Ice fishing gear is highly specialized. An ice saw, ice auger or chisel is used to cut a circular or rectangular hole in the ice. Ice augers can be hand-held or powered. The size of the hole depends on the type of fish sought, generally suggested is 8 inches (20 cm). If these tools are not available, an axe may be used to chop the hole. A skimmer, a large metal spoon with holes in it, is used to remove new ice as it forms and to clear slush left from making the hole. During colder periods most ice anglers choose to carry a heater. The heater is not only for warmth but also for keeping an angler's fishing hole from freezing.
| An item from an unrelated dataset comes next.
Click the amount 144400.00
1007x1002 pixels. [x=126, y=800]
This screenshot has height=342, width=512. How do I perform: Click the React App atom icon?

When temperatures fall to -20 °F (-29 °C) or colder it becomes very hard to keep a fishing hole open.

Three main types of fishing occur. The first is using a small, light fishing rod with small, brightly coloured lures or jigs with bait such as wax worms, fat heads or crappie or shiner minnows. The angler sits at the hole in the ice and lifts the pole every now and then, producing the jig effect.

The second is using tip-ups, which are made of wood or plastic, and have a spool of line attached, with a thin piece of metal that goes from the spool to the flag. Black line is put on the spool and a swivel is placed at the end of the black line. Then a piece of fishing line with a hook is attached to the swivel. Worms, power bait, grub worms or small minnows are placed on the hook. The hook with bait is placed into the water under the ice. When the fish strikes the bait, the flag is lifted which notifies the angler that a fish is on the hook. The angler pulls the line in, and when the angler can get the fish's head into the hole in the ice, the fish is quickly lifted onto the ice. This allows for less-intensive fishing.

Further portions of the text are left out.